DCMS saves on unified identity

The Department for Culture Media and Sport is already claiming cost-savings on stationery bearing its new identity, which makes its debut this week after a two-year 79 000 project by CDT Design.

Civil servants within the DCMS have told CDT that printing costs for stationery will be 20 per cent cheaper than with the previous identity – a coat of arms.

News of the savings may enable the DCMS to avoid a repeat of last year’s tabloid outrage, which followed leaks of DCMS staff reactions to trial versions of the identity.

The saving is partly due to the fact that all department stationery will now be the same, whether it is from Culture Secretary Chris Smith, a DCMS minister or a civil servant.

The new identity aims to unify the department’s diverse interests under a single logotype, which features a square imposed on a swirl of colour.

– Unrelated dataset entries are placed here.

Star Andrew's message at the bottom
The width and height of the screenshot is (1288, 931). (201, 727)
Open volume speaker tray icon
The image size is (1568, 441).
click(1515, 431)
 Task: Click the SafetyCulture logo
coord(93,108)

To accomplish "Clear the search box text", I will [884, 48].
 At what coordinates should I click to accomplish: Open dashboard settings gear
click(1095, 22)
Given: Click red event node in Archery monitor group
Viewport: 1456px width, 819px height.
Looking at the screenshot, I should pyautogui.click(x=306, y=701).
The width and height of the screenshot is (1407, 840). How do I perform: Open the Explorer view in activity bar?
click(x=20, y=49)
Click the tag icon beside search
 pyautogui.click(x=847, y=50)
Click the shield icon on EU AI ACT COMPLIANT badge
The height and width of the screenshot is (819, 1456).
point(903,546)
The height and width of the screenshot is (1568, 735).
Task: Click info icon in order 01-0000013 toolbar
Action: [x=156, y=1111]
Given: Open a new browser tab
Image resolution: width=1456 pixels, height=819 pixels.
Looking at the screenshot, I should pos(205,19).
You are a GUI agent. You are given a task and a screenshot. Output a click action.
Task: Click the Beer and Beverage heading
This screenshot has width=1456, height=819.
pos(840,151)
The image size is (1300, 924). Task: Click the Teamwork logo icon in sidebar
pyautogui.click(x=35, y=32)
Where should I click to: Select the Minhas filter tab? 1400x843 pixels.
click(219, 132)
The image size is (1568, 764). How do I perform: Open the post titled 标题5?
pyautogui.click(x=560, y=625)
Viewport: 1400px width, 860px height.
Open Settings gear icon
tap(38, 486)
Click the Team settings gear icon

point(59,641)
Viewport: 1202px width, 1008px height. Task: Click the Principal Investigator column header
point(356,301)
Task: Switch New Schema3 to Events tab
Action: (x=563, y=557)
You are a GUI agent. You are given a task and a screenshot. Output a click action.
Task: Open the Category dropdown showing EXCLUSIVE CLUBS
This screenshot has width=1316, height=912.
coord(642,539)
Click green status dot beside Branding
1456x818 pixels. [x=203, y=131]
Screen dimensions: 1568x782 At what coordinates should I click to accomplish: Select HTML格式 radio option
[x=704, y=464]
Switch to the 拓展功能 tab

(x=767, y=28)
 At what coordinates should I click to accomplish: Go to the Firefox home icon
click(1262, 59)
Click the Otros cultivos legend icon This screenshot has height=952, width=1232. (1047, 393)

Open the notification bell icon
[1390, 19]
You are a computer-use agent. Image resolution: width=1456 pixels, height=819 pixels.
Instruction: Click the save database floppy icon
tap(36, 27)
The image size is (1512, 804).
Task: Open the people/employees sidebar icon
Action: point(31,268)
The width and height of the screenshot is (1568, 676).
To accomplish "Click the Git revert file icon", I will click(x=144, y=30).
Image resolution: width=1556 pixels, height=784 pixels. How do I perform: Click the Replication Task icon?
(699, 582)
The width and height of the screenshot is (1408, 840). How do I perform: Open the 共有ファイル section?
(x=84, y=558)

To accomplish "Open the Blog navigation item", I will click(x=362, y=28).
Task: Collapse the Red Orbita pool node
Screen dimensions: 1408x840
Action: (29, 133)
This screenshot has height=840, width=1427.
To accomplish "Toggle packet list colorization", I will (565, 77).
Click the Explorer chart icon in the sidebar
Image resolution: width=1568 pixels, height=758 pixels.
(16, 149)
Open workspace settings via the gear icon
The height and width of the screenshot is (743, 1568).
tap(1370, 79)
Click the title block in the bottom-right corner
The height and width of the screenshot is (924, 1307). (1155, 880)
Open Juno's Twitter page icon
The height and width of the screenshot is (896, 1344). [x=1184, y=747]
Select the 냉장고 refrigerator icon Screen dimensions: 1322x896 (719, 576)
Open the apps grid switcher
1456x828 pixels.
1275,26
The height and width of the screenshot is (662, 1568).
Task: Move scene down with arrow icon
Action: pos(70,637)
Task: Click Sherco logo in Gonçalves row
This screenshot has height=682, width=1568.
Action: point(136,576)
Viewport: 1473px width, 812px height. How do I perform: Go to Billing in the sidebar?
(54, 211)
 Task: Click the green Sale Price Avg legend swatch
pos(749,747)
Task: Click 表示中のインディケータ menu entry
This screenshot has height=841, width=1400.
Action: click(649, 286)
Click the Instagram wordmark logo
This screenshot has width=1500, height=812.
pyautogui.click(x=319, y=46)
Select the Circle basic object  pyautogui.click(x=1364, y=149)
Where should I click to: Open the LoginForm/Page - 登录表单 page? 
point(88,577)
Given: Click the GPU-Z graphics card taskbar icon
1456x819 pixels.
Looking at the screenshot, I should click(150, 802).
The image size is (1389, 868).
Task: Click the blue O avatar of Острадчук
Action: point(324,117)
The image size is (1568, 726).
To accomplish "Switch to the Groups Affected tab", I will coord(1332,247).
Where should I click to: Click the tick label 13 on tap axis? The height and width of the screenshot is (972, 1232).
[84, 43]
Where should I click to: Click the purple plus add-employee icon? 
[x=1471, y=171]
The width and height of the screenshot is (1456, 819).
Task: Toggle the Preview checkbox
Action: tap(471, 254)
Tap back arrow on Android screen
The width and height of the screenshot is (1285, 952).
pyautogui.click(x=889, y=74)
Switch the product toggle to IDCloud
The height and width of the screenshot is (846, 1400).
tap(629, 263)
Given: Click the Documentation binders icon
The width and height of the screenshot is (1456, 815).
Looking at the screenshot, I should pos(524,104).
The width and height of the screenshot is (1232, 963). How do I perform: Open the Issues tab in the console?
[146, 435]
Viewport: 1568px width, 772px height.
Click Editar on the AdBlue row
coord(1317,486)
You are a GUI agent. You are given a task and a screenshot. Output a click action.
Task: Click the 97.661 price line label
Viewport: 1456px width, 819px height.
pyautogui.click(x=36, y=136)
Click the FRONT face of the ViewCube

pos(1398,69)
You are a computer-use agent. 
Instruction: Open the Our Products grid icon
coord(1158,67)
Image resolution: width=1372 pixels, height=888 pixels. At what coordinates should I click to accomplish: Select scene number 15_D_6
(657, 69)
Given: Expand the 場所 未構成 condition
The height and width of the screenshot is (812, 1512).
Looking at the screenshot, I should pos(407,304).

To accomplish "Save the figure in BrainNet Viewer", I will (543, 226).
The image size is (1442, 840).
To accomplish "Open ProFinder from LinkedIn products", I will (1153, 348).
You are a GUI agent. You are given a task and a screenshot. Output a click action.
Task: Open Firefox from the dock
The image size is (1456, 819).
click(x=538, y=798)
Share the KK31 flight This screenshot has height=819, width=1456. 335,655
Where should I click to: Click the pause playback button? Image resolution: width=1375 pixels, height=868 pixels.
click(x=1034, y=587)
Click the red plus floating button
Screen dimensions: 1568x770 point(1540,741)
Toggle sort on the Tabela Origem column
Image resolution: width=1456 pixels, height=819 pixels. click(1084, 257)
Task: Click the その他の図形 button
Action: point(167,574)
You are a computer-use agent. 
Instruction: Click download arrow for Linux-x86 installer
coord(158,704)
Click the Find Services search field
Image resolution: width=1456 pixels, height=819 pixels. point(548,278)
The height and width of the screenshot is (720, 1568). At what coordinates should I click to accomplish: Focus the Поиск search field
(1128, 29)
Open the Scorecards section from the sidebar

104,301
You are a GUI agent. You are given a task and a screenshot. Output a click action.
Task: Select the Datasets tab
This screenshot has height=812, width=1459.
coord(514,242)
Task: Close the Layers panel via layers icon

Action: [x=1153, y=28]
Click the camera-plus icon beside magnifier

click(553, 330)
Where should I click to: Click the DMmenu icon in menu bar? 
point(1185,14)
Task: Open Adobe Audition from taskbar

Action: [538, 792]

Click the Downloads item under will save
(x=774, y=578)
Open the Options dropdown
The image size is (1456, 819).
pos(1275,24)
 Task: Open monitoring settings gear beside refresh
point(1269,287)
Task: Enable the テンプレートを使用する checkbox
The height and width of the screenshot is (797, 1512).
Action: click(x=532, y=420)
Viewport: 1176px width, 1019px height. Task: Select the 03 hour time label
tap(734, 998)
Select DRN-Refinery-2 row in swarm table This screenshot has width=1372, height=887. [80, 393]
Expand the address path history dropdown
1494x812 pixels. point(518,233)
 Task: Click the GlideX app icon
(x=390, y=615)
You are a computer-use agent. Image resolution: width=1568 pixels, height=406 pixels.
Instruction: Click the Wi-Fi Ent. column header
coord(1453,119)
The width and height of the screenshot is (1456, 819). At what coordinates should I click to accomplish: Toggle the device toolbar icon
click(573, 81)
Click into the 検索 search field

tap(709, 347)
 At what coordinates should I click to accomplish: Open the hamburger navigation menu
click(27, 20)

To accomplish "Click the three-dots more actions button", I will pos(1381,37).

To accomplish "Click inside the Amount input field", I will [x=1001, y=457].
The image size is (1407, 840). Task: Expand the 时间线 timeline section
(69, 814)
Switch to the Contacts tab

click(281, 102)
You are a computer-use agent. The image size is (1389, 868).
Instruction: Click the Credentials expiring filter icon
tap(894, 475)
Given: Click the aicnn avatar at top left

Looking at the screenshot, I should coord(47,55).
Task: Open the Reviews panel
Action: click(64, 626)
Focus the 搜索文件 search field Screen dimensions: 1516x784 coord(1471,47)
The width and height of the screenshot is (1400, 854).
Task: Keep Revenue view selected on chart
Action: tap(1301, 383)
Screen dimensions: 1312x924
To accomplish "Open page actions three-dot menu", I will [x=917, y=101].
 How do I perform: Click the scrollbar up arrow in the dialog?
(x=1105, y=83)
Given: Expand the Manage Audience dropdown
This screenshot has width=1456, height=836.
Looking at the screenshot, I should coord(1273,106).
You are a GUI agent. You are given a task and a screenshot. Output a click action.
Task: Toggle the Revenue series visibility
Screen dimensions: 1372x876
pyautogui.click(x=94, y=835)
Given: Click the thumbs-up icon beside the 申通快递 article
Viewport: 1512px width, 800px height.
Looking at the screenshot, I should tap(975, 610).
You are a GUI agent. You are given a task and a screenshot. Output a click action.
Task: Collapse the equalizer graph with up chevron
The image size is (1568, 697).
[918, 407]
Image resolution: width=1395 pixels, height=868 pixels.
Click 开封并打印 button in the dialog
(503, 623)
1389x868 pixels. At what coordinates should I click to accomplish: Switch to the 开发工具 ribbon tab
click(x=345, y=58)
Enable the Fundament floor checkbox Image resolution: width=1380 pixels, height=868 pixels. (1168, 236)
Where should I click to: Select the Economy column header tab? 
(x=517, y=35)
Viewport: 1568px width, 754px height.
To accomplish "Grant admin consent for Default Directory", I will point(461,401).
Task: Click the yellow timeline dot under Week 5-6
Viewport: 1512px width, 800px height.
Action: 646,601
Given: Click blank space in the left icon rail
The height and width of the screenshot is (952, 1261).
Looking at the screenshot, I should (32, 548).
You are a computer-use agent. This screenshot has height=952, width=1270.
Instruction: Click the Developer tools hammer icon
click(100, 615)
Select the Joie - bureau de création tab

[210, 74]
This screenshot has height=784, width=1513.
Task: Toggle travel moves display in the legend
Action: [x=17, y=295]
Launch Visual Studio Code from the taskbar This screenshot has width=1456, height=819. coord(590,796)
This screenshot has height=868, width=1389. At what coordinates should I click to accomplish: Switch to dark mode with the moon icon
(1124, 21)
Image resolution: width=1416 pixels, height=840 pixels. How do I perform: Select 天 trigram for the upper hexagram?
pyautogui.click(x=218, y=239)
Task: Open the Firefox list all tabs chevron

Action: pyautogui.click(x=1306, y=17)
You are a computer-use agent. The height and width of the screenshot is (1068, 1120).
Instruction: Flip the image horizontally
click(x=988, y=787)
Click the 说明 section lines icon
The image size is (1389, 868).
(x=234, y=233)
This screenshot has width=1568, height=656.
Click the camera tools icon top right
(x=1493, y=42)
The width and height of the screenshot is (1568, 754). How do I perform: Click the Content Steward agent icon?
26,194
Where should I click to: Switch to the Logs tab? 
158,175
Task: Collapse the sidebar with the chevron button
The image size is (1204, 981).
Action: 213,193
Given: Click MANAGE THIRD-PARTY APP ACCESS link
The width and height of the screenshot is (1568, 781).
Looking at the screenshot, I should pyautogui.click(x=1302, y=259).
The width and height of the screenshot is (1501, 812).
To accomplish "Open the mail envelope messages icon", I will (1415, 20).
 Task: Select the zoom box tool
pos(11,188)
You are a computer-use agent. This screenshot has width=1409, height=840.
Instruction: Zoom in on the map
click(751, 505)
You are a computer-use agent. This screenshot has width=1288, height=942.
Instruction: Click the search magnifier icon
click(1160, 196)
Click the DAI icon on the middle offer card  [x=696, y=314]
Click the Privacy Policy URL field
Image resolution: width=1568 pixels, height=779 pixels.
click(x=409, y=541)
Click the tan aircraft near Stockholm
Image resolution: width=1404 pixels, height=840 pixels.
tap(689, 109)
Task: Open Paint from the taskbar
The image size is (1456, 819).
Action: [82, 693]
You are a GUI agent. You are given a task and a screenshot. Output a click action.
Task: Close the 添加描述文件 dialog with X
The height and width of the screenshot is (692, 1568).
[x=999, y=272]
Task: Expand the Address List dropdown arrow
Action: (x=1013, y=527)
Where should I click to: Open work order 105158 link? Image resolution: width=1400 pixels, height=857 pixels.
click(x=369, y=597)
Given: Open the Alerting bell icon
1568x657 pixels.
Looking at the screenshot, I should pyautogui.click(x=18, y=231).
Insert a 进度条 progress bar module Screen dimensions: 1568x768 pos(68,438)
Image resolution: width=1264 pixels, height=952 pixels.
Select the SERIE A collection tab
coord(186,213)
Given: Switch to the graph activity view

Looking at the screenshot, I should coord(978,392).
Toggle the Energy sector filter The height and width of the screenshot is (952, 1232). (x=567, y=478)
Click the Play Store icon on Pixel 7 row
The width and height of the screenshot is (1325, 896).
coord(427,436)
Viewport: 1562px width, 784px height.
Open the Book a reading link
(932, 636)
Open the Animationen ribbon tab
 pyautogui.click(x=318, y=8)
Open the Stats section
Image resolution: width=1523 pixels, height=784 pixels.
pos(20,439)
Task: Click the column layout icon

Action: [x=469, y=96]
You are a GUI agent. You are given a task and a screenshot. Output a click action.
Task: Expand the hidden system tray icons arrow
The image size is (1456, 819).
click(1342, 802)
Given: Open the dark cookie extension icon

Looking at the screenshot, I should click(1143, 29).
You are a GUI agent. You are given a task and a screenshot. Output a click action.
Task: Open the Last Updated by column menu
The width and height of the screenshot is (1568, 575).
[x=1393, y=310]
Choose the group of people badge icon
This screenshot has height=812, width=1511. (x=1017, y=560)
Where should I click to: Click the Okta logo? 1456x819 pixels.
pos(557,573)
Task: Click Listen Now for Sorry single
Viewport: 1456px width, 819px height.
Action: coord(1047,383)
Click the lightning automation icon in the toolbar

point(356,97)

The initials DCMS appear in lower case in Jeremy Tankard’s Bliss typeface. This sets DCMS “squarely at the centre of creative thought”, according to a consultancy spokesman.

CDT Design director Mike Dempsey says the cost savings are partly due to the use of colour. A palette of 15 colours will be used as a backdrop to the logotype, which means individual applications will involve only one colour.

Though DCMS activities range from the arts to sport and tourism, the colours will be printed on stationery in batches of six, to be used across the entire department. “It makes the connection, what you might call ‘joined-up thinking’,” says Dempsey.

Dempsey says the final identity is very close to CDT’s original proposals, despite press reports last autumn that senior civil servants thought it was “childish”. He attributes the success of the project to the “personal” support of Chris Smith.

The first non-stationery application of the identity is on the DCMS tourism strategy document Tomorrow’s Tourism, to be published tomorrow.

Created by CDT and aimed at the tourism industry, the publication features illustrations by Chris Corr.